Rewrite all the lines from the line with "Task: Open the Style Board/Art Direction page" to the line with "coord(206,30)", both included. Offset every coordinate in the answers by 94 and keep the rest of each line unchanged.

── RECORDS PROVIDED

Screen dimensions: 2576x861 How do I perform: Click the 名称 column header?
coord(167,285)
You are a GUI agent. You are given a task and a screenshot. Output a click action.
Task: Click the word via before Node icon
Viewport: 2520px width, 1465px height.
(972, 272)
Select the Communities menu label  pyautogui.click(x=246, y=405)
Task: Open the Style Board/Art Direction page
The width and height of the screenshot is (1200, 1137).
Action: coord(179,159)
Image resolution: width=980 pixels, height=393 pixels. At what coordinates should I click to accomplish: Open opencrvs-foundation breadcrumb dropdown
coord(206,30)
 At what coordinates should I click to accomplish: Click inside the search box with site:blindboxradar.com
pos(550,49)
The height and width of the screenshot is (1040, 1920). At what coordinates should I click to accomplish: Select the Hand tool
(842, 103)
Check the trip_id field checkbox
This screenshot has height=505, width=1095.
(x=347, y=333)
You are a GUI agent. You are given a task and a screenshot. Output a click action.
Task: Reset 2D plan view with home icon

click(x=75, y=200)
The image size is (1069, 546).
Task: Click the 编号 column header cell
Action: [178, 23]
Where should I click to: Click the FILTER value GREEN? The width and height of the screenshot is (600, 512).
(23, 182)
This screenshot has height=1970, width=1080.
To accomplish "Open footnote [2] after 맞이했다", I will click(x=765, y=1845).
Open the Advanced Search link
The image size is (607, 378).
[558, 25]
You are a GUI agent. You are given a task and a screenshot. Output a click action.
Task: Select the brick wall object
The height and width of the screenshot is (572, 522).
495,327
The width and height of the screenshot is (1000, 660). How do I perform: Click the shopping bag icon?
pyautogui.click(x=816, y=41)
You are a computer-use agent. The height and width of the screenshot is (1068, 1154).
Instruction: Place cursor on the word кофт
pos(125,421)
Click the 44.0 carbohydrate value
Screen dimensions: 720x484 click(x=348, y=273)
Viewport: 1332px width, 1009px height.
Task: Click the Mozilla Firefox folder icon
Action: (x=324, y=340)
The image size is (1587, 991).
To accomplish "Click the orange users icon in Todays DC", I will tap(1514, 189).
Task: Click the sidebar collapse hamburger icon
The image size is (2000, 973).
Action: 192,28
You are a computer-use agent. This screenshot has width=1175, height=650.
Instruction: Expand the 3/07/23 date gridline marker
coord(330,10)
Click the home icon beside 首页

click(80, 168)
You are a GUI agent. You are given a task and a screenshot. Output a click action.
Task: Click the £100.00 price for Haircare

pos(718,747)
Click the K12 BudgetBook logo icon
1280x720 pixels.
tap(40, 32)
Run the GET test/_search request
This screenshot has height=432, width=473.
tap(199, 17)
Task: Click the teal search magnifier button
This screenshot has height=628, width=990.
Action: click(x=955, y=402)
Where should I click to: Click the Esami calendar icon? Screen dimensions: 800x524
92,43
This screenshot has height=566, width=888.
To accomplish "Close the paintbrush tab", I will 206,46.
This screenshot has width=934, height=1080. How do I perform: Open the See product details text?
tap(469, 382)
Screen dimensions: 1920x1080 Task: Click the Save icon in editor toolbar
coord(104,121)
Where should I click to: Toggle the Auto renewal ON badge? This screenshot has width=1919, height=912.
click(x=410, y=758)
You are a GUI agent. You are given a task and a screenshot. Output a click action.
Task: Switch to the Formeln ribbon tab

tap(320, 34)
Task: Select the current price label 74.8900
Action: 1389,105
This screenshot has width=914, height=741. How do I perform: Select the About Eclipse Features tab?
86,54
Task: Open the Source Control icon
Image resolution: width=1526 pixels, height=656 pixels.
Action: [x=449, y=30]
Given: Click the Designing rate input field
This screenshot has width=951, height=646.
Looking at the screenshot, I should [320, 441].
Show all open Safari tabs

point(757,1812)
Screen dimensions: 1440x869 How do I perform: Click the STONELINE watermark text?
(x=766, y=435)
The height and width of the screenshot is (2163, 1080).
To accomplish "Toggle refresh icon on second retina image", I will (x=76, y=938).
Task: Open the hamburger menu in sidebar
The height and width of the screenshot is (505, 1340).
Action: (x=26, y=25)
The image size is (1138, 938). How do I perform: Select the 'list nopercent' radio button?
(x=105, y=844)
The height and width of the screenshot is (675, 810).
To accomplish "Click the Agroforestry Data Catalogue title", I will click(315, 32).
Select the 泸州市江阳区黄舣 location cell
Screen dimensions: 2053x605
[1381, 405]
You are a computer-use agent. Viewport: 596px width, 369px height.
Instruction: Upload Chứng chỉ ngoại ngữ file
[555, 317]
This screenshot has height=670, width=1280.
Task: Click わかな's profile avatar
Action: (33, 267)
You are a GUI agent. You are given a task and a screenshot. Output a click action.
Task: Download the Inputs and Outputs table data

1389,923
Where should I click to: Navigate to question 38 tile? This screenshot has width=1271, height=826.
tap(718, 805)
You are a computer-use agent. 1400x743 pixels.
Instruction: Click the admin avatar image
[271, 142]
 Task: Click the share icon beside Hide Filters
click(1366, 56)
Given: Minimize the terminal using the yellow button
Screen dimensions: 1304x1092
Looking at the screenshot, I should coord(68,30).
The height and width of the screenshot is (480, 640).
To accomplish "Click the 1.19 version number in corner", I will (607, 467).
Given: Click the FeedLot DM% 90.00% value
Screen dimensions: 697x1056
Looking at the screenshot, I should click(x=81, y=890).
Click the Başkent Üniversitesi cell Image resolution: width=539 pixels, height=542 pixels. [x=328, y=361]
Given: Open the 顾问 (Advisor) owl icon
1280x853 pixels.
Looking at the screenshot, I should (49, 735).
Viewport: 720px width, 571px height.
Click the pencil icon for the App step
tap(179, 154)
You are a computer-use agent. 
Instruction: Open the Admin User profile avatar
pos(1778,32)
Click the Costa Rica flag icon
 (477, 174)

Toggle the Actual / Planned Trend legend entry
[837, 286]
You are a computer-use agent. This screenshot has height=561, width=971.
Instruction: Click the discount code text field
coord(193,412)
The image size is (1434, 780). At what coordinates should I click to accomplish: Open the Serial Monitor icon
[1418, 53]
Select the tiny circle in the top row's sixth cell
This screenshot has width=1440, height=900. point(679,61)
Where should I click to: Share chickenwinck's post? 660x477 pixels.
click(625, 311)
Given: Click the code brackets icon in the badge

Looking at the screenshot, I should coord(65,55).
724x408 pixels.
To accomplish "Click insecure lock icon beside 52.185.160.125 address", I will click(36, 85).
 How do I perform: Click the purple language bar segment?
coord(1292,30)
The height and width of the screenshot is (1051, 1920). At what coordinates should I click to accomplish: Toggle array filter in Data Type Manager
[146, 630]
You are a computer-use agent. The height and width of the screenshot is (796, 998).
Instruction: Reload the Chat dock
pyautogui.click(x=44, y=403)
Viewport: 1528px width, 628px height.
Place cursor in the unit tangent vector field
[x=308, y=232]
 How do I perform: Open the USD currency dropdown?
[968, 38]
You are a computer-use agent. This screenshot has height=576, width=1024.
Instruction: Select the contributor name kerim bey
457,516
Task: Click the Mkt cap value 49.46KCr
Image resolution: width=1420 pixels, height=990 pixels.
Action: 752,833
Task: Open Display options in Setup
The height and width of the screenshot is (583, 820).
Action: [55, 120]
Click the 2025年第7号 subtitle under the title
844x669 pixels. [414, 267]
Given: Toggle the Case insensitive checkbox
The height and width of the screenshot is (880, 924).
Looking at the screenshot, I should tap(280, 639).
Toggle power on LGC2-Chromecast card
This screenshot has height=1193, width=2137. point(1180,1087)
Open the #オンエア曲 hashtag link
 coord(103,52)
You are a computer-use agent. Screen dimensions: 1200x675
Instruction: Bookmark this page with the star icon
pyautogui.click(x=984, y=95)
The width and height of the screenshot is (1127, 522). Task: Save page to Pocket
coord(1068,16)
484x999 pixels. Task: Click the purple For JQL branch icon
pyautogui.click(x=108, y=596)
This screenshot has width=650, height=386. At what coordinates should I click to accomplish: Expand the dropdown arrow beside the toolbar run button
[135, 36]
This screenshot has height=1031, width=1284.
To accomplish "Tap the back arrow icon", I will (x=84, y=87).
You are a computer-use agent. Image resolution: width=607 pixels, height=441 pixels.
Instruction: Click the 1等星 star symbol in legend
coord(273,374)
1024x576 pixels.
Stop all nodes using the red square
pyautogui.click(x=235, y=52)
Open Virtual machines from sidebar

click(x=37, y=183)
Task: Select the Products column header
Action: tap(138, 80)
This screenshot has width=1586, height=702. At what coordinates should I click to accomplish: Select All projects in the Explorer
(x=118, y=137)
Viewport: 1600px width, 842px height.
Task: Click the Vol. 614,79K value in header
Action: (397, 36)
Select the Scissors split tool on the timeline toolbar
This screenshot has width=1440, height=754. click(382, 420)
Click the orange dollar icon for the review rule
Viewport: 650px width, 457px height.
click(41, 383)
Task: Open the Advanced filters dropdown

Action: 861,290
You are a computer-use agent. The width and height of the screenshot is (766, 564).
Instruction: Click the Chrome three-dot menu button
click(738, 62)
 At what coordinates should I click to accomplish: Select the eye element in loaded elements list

────

— TASK ANSWER —
Task: Open the Style Board/Art Direction page
The width and height of the screenshot is (1200, 1137).
Action: coord(273,253)
Image resolution: width=980 pixels, height=393 pixels. At what coordinates should I click to accomplish: Open opencrvs-foundation breadcrumb dropdown
coord(300,124)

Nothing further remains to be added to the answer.